Closing the door on the world

Reverberations abound in life.  I’ve learned the only way to hear what is in your head is to close the door on the world.  If it sounds precipitous, it is!  The epiphany however was anything but abrupt.  As with everything else I have embraced on the road to perfection, learning to heed my own voice was a prolonged and painful ordeal.  It was prolonged for the very reason it should not have been – namely, I persisted in imagining that the opinion of others mattered.  This may sound harsh and perhaps arrogant but it is nothing more than a logical conclusion.  Deferring to others’ opinions, even if worthy, is a poor compass for behaviour.  One may as well bounce off  posts to get where one is going.  Certainly there can be advantage to listening to others; but until those thoughts are digested their value is temporary at best.  You have to hear it in your own head if it is to have any authenticity; the enlightenment must spring from within not otherwise.

Turning inward was for me a matter of some considerable practice.

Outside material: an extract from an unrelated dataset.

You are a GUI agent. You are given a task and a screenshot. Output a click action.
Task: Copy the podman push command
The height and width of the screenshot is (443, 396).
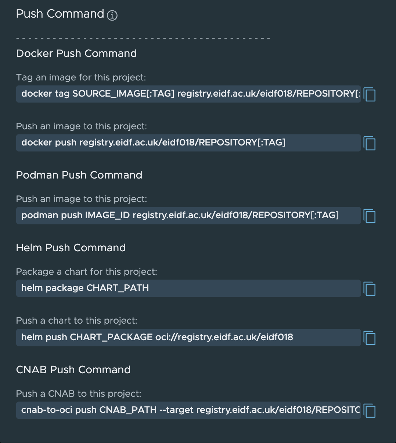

Being governed by one’s own views was never something which had been recommended to me; in fact I was rather encouraged to seek the advice of more learned people.  Oddly in spite of its inherent value listening to one’s self is a technique which normally escapes either discussion or affirmation; proof of yet another gap in our personal eduction.  I essentially stumbled upon the device after having exhausted the alternative or at least after having run out of luck with it.  It is for example very confusing to allow one’s self to be persuaded by the opinions of others as those reasons are often not even articulated.  Frequently we simply imagine what others are thinking and allow that to influence us.  This is treading on some seriously precarious territory!  When it doesn’t work out, we find ourselves pointing an accusatory finger at the other, suggesting “You thought I should do so and so!” or “You were thinking such and such!”  These accusations are nothing but failed attempts at mind reading; and they are a fortiori guaranteed even further to be failures at instructive guidance.

Becoming introverted about one’s thoughts is actually quite stabilizing.  It has at least  the advantage of removing a multiplicity of variables which of course eliminates a great deal of ambiguity. It forces you to get in touch with yourself and thereby sanctions what one believes, very often a good thing. Even more importantly it removes the perpetual doubt about what one is thinking.  Let’s face it, except for the doubt sown by the perceived opinions of others, we are normally quite clear about our own take on a matter. We are therefore bound to do whatever we can to put our thoughts into terms that we can fully absorb and articulate (if only to ourselves).

The effect of this is to put distance between one’s self and others.  We mustn’t lean on others for any reason even if the objective is disguised as an attempt to understand  another person. This is a round about way of saying we must learn to stand on our own two feet!  Once we satisfy ourselves as to our own perceptions we are thus armed with the mechanics to take a stand and to move forward.  To confound our daily dilemmas by pretending to accommodate what we imagine to be the opinions of others is not only logically unsound, it also puts us in the position of founding strategy upon mere speculation.

By listening to the words in one’s own head we avoid the fiction of fathoming the minds of others.  And who can find fault with a person who follows his beliefs?  Certainly there can be subsequent modification when faced with contradiction from another but at least it will be the evolution of thought based upon more than conjecture.